By Gene Balas, CFA®
Politicians, rightly or wrongly, are often credited or blamed for things beyond the government’s control; after all, government policies or legislative acts can exert only so much influence, especially in the context of globally integrated markets and economy. Some may even attribute the current bear market or high inflation to actions taken by the U.S. government, its legislators, or leaders. Likewise, the Federal Reserve also can only affect conditions so much, given the limited scope of monetary policy.
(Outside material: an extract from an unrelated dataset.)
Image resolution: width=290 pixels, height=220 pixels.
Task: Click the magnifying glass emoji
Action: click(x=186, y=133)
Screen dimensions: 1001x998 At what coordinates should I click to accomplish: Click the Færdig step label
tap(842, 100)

Conclusions that U.S. political actions (or inactions, as the case may be) are a primary cause of current economic and market difficulties are difficult to prove when inflation is a global problem – hardly confined to the U.S. And that is also the case with the drop in the stock market, as markets around the world have plunged as well. Instead, there are certain extraneous (and perhaps transient) factors affecting the intertwined relationship between the stock market, inflationary pressures, and the reactions of not just the U.S. Federal Reserve, but those of central banks around the globe.
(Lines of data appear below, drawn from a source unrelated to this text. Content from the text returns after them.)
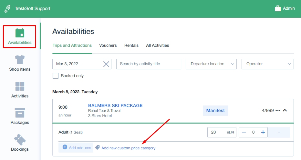Click Add new custom price category link
Screen dimensions: 301x160
(x=128, y=148)
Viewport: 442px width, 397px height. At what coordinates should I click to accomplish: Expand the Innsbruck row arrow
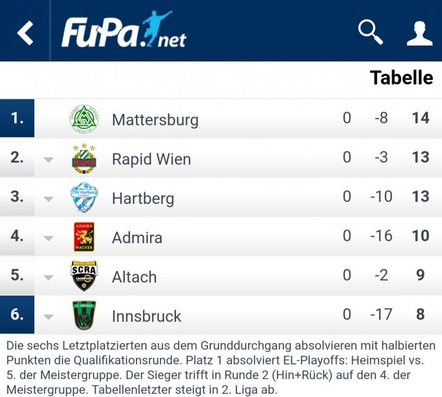coord(49,317)
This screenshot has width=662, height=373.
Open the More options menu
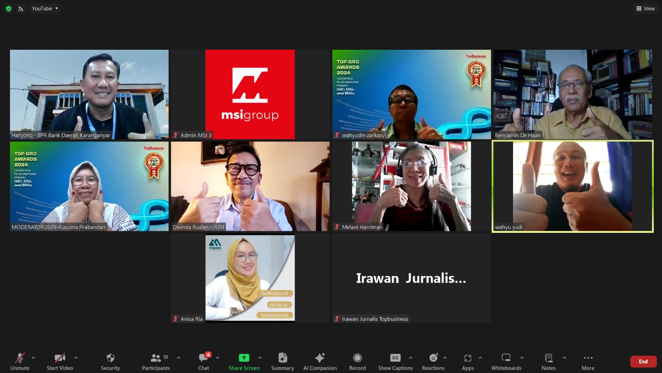pos(588,361)
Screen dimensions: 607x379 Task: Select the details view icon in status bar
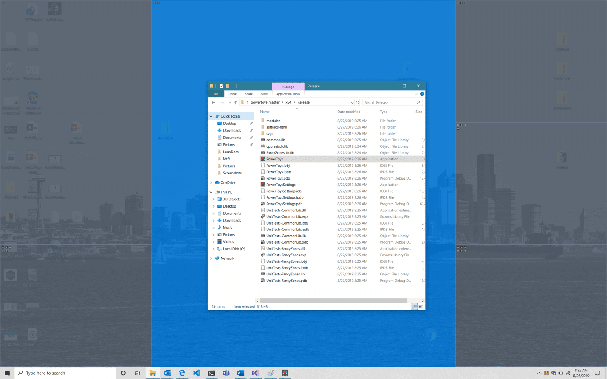[414, 306]
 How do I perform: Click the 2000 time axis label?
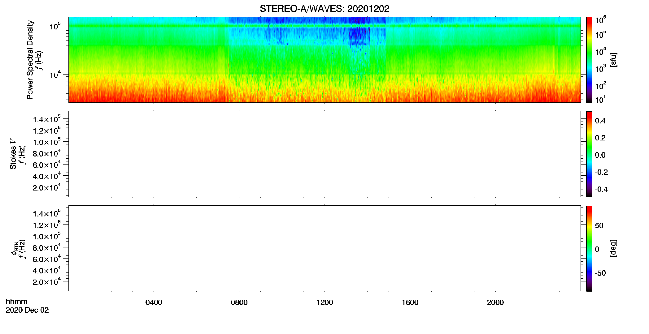(495, 302)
Let’s dissect each of these issues in more detail. First, as to inflation, the problem is simply that demand for goods and services of all types is simply greater than what supply can provide. Supply has been constrained by several reasons, many of which relate to the pandemic. In particular, many workers have exited the labor force, many retiring early due to concerns about health and safety, and others staying home to take care of children and other family members.
To put it simply, the pandemic has caused many people globally to rethink their priorities around work, personal life, and family obligations. When the labor force is smaller, and the supply of workers is less, then higher wages – and the inflation that results – is needed to coax more workers from the sidelines. Consider the nearby graph of the employment-to-population ratio of the U.S. over the past thirty years. Note that the U.S. has a smaller share of the population working – often due to retirement, early or otherwise – than it once had, including right before the pandemic. This is a global phenomenon, certainly not confined to the U.S.
Politics can’t affect a person’s willingness to work if their life priorities have changed after the pandemic. But a reduced supply of labor around the world, coupled with strong demand globally, means that higher wages are often necessary to entice workers to join a firm to produce those goods in services. And paying increased wages often means higher selling prices and/or lower corporate profit margins.
Then we have a separate issue of global supply chain disruptions that have also contributed to high inflation by limiting the availability of finished products or components used in assembling goods in other nations. For example, China’s periodic Covid-related shutdowns of parts of its economy certainly limit the export of vital inputs needed globally. What happens in other countries is certainly outside of the U.S. government’s control.
And very importantly, there is the huge effect that the Russia-Ukraine war has had on the supply of commodities from that region. The reduced availability of Russian oil and gas to the rest of the world is a prominent example, as well as the curtailed production of other commodities, like food from Ukraine, or metals previously sourced from the region. Commodities are priced and traded on global markets – even if those commodities are produced in the U.S. or close to home, their prices still can increase.
Next, now that we’ve discussed the nature of inflation and what little any government or central bank can do in response to increasing supply, the only action to combat inflation by central banks around the world – not just the Fed – is to tighten monetary policies to tamp down demand to bring it in balance with supply. It’s also worth a reminder that the Fed (as well as most other central banks in developed nations), is independent from Federal government interference.
So, we have multiple factors that have driven down equity prices around the world; chief among them are inflation and central banks globally tightening policy to combat that inflation. Inflation can cut into profit margins if companies cannot pass along all their price increases to their customers. Higher interest rates often can make stocks less valuable, as the discounted value of those companies’ future earnings is worth less when discounted back to the present at a higher rate.
And the efforts of the Fed (and those of other central banks globally) to slow the economy to balance supply and demand to control inflation invite the possibility of a policy error and overly-restrict growth that could lead to a recession. Higher interest rates act with a lag, and it is simply impossible to know the future, and that includes seeing how rate hikes now (plus any number of other variables) will affect the economy next year.
In the meantime, investors around the world fret that shares were (or perhaps even still are) overvalued relative to these macro conditions. As a result, investors have marked down expectations of future economic growth, incorporated the effects of inflation-squeezed lower profit margins on corporate earnings, and thus revalued share prices when factoring in higher interest rates.
None of these key factors affecting the markets include political influences. And a reminder is that other countries have their own political issues as well – just ask the U.K., for example. While politicians may squabble and debate about what is the right way forward, the simple fact remains that corporate earnings and consumer spending dwarf – by far – the size of the U.S. federal budget. And those first two factors are what matters most to investors when assessing the intrinsic value of a company or the market as a whole – not political debates.